# THE CONNECTION MACHINE™ COMPUTER

## *A More Detailed Look*

# THE CONNECTION MACHINE™ COMPUTER

## *A More Detailed Look*

The Connection Machine system operates by receiving a stream of instructions from the front end, expanding each of these into a series of machine instructions, then broadcasting these machine instructions, one at a time, to all processors in parallel. The instructions coming in from the front end are referred to as "macro-instructions." The instructions broadcast to the individual processors are called "nano-instructions."

The Connection Machine system has 65,536 physical processors, but may be configured for a much larger number of logical processors by means of the *global-reset* and *configure* commands. *Configure* takes two arguments, allowing a two dimensional array of virtual processors per physical processor. *Configure 4,4*, for example, sets up the machine in the million-processor mode. (Or, more precisely, the 1,048,576 processor mode.) The same number of virtual processors could be established by the command *configure 16,1*. Since virtual processors are so commonly used on the system, they will be referred to simply as "processors." Where it is necessary to refer to one of the 65,536 hardware processors, the term "physical processor" will be used.
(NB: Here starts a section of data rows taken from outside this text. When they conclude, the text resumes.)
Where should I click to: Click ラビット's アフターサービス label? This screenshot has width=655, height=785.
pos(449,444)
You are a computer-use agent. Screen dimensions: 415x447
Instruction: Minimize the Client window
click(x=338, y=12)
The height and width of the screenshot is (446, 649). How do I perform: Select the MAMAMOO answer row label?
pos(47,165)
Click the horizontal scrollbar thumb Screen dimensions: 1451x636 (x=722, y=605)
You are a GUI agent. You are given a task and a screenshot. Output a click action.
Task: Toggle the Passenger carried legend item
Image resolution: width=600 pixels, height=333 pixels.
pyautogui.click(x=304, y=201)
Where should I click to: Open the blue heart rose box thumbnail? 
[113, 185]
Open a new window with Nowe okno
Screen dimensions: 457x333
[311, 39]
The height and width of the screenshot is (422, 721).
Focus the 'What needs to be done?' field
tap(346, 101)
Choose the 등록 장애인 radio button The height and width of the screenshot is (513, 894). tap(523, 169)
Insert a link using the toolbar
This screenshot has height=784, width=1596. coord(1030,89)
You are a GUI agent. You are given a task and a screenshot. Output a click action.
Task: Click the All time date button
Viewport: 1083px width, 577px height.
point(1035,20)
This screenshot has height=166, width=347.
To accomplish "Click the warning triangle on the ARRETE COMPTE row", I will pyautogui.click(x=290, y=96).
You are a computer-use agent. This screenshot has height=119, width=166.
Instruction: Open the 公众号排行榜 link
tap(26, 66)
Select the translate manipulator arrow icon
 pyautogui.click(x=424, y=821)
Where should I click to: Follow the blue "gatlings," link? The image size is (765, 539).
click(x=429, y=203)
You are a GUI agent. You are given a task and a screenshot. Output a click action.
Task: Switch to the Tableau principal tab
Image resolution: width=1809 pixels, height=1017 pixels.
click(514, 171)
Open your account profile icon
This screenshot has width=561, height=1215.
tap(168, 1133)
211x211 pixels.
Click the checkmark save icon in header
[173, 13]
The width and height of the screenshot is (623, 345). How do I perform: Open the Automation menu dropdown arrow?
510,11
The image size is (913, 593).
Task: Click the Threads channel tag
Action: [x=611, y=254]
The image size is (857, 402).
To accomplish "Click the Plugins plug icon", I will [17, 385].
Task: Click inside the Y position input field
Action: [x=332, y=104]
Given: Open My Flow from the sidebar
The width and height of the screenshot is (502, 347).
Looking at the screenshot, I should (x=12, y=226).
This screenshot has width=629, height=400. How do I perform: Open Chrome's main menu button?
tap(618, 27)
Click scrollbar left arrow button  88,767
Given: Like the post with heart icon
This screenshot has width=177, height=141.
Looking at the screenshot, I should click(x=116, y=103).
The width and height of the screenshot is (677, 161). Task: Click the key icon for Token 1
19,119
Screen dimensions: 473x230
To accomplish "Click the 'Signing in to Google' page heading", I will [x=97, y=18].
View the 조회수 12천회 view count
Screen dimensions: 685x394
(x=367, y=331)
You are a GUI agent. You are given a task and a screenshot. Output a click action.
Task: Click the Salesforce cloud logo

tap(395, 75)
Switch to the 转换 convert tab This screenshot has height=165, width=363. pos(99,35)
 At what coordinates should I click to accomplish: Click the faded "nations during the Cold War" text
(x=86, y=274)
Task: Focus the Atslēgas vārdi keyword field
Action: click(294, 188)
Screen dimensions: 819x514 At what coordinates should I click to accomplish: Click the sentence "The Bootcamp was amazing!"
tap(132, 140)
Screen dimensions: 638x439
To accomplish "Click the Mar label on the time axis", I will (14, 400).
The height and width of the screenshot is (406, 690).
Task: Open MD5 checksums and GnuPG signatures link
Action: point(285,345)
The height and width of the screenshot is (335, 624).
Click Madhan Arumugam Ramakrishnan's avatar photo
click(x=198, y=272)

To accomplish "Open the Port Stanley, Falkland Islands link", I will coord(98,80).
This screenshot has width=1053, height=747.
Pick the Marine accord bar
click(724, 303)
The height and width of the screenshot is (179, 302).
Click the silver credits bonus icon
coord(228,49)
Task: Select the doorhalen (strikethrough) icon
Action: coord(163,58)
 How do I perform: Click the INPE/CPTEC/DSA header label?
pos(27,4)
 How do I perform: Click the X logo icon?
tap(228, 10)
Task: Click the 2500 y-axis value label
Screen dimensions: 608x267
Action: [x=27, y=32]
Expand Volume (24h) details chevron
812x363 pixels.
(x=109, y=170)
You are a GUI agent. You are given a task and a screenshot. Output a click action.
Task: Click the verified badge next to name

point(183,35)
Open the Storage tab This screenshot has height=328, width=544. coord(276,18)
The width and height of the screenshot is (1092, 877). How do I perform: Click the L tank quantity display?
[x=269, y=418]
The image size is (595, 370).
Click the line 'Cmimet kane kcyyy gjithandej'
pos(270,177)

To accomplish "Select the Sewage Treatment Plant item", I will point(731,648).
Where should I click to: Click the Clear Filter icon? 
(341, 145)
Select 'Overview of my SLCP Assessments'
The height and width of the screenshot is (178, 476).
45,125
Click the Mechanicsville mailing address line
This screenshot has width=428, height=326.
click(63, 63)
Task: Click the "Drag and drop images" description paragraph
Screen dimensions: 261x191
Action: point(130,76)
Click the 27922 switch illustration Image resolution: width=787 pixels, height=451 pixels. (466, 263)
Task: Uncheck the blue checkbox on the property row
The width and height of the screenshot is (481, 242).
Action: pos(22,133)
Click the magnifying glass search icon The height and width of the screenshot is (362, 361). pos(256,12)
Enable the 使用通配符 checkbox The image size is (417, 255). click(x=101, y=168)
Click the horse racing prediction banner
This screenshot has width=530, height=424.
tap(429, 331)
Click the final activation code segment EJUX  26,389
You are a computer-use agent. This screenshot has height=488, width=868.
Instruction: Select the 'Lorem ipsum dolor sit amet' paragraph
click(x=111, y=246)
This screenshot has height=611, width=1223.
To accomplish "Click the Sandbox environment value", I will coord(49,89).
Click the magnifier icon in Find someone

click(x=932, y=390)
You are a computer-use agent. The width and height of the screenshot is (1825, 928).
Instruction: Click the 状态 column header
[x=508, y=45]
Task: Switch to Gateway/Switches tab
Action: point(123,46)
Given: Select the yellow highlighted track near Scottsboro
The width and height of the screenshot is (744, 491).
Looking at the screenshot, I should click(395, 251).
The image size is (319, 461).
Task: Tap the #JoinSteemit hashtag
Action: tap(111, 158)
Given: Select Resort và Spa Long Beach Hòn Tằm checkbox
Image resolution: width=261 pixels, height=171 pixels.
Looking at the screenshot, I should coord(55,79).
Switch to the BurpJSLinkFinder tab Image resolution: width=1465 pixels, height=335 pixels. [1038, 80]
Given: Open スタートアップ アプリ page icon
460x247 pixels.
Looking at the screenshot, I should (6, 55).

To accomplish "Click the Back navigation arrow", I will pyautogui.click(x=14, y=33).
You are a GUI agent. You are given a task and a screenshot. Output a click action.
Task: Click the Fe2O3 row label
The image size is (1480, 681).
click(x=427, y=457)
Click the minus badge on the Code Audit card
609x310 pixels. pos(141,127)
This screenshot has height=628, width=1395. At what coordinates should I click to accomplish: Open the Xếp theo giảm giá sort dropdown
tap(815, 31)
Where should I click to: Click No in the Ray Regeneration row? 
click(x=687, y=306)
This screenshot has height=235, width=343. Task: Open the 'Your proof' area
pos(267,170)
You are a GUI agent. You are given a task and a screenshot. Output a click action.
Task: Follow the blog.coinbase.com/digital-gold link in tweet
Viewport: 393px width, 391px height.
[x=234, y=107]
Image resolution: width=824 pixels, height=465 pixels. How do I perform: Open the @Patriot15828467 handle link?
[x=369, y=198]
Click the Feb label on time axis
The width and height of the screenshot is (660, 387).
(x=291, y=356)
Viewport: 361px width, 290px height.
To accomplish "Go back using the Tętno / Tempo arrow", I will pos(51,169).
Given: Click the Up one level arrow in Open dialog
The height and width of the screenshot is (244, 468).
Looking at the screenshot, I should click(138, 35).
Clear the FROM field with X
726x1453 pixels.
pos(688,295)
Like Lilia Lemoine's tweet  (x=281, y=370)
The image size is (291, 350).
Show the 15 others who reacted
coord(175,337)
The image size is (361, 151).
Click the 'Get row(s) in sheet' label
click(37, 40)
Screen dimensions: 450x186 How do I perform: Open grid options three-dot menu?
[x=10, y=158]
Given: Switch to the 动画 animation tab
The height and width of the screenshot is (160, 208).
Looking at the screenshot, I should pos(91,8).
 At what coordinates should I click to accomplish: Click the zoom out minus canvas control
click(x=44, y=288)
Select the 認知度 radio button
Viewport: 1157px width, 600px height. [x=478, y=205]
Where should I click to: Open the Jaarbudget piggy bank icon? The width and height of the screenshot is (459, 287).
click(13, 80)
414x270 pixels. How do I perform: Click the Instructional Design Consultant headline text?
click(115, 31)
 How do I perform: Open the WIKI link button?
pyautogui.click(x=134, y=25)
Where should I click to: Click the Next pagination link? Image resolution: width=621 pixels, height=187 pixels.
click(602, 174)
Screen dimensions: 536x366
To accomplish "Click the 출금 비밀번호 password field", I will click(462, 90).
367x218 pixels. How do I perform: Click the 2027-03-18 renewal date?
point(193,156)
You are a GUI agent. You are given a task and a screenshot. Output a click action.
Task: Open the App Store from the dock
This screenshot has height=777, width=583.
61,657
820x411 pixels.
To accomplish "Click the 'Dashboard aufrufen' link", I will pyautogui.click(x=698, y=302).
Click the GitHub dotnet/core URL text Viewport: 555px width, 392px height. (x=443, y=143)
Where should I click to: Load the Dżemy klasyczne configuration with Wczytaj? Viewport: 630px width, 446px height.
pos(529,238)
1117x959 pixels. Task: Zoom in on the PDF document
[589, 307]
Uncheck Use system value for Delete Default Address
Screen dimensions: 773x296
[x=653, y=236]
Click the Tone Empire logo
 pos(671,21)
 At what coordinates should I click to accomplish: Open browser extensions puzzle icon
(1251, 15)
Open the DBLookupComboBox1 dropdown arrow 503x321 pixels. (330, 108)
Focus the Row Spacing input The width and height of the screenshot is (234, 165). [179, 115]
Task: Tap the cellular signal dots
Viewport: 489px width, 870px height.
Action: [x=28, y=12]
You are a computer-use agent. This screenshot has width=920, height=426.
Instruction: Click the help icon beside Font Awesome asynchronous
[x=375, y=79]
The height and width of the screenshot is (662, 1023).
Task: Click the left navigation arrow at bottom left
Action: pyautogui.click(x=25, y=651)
Each physical processor has 4096 bits of memory, making 32 Mbytes for the machine as a whole. In the million-processor mode, each processor has 256 bits of memory. Memory is divided into a data area and a stack area, with the layout being the same in each processor. A single, system-wide register, the stack limit, defines the boundary between stack space and data space. The stack pointer is also a system-wide register. The stacks in all processors act in unison.

Memory is bit-addressable; fields can be of arbitrary length. There are three standard numeric formats: unsigned integer, signed integer, and floating point. Each is of arbitrary length. In particular, floating point numbers can be of any length. (If they are 32 bits or 64 bits long, they conform to the IEEE standard.)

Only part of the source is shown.